▸ **Source material**:
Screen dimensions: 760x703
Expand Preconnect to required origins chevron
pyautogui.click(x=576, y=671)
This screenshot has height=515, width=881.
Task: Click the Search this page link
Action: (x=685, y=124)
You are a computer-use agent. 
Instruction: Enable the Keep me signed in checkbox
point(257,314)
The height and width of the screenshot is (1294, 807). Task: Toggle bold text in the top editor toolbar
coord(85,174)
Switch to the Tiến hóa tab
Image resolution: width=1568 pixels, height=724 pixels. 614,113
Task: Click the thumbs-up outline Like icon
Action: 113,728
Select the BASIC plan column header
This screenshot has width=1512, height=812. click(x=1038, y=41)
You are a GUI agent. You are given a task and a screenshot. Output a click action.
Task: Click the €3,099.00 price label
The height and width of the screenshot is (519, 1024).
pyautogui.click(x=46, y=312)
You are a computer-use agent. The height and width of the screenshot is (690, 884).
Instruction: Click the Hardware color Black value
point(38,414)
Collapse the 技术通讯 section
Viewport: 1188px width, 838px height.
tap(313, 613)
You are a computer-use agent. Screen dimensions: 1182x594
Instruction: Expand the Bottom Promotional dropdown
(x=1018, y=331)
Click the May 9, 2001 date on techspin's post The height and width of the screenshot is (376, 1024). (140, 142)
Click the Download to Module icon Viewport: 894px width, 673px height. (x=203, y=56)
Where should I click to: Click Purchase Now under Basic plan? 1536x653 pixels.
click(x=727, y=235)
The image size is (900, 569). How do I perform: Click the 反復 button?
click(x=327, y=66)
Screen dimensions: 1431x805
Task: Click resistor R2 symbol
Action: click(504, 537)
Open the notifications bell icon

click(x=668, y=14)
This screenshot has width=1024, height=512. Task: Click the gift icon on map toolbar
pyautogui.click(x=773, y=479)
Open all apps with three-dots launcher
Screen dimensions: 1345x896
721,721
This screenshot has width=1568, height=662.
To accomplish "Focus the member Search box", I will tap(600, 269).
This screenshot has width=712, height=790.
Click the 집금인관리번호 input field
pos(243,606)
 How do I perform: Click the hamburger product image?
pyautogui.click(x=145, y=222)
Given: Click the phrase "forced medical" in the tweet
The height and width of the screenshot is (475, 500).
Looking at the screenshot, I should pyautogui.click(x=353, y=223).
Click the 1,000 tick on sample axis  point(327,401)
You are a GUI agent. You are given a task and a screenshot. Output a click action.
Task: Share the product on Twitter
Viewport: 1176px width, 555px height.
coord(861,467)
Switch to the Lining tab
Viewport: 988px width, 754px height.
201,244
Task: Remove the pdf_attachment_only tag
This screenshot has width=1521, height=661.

▸ **Task brief**:
Reproduce the material above, every line of it, exactly.

▸ **Response to this exercise**:
Screen dimensions: 760x703
Expand Preconnect to required origins chevron
pyautogui.click(x=576, y=671)
This screenshot has height=515, width=881.
Task: Click the Search this page link
Action: (x=685, y=124)
You are a computer-use agent. 
Instruction: Enable the Keep me signed in checkbox
point(257,314)
The height and width of the screenshot is (1294, 807). Task: Toggle bold text in the top editor toolbar
coord(85,174)
Switch to the Tiến hóa tab
Image resolution: width=1568 pixels, height=724 pixels. 614,113
Task: Click the thumbs-up outline Like icon
Action: 113,728
Select the BASIC plan column header
This screenshot has width=1512, height=812. click(x=1038, y=41)
You are a GUI agent. You are given a task and a screenshot. Output a click action.
Task: Click the €3,099.00 price label
The height and width of the screenshot is (519, 1024).
pyautogui.click(x=46, y=312)
You are a computer-use agent. The height and width of the screenshot is (690, 884).
Instruction: Click the Hardware color Black value
point(38,414)
Collapse the 技术通讯 section
Viewport: 1188px width, 838px height.
tap(313, 613)
You are a computer-use agent. Screen dimensions: 1182x594
Instruction: Expand the Bottom Promotional dropdown
(x=1018, y=331)
Click the May 9, 2001 date on techspin's post The height and width of the screenshot is (376, 1024). (140, 142)
Click the Download to Module icon Viewport: 894px width, 673px height. (x=203, y=56)
Where should I click to: Click Purchase Now under Basic plan? 1536x653 pixels.
click(x=727, y=235)
The image size is (900, 569). How do I perform: Click the 反復 button?
click(x=327, y=66)
Screen dimensions: 1431x805
Task: Click resistor R2 symbol
Action: click(504, 537)
Open the notifications bell icon

click(x=668, y=14)
This screenshot has width=1024, height=512. Task: Click the gift icon on map toolbar
pyautogui.click(x=773, y=479)
Open all apps with three-dots launcher
Screen dimensions: 1345x896
721,721
This screenshot has width=1568, height=662.
To accomplish "Focus the member Search box", I will tap(600, 269).
This screenshot has width=712, height=790.
Click the 집금인관리번호 input field
pos(243,606)
 How do I perform: Click the hamburger product image?
pyautogui.click(x=145, y=222)
Given: Click the phrase "forced medical" in the tweet
The height and width of the screenshot is (475, 500).
Looking at the screenshot, I should pyautogui.click(x=353, y=223).
Click the 1,000 tick on sample axis  point(327,401)
You are a GUI agent. You are given a task and a screenshot. Output a click action.
Task: Share the product on Twitter
Viewport: 1176px width, 555px height.
coord(861,467)
Switch to the Lining tab
Viewport: 988px width, 754px height.
201,244
Task: Remove the pdf_attachment_only tag
This screenshot has width=1521, height=661.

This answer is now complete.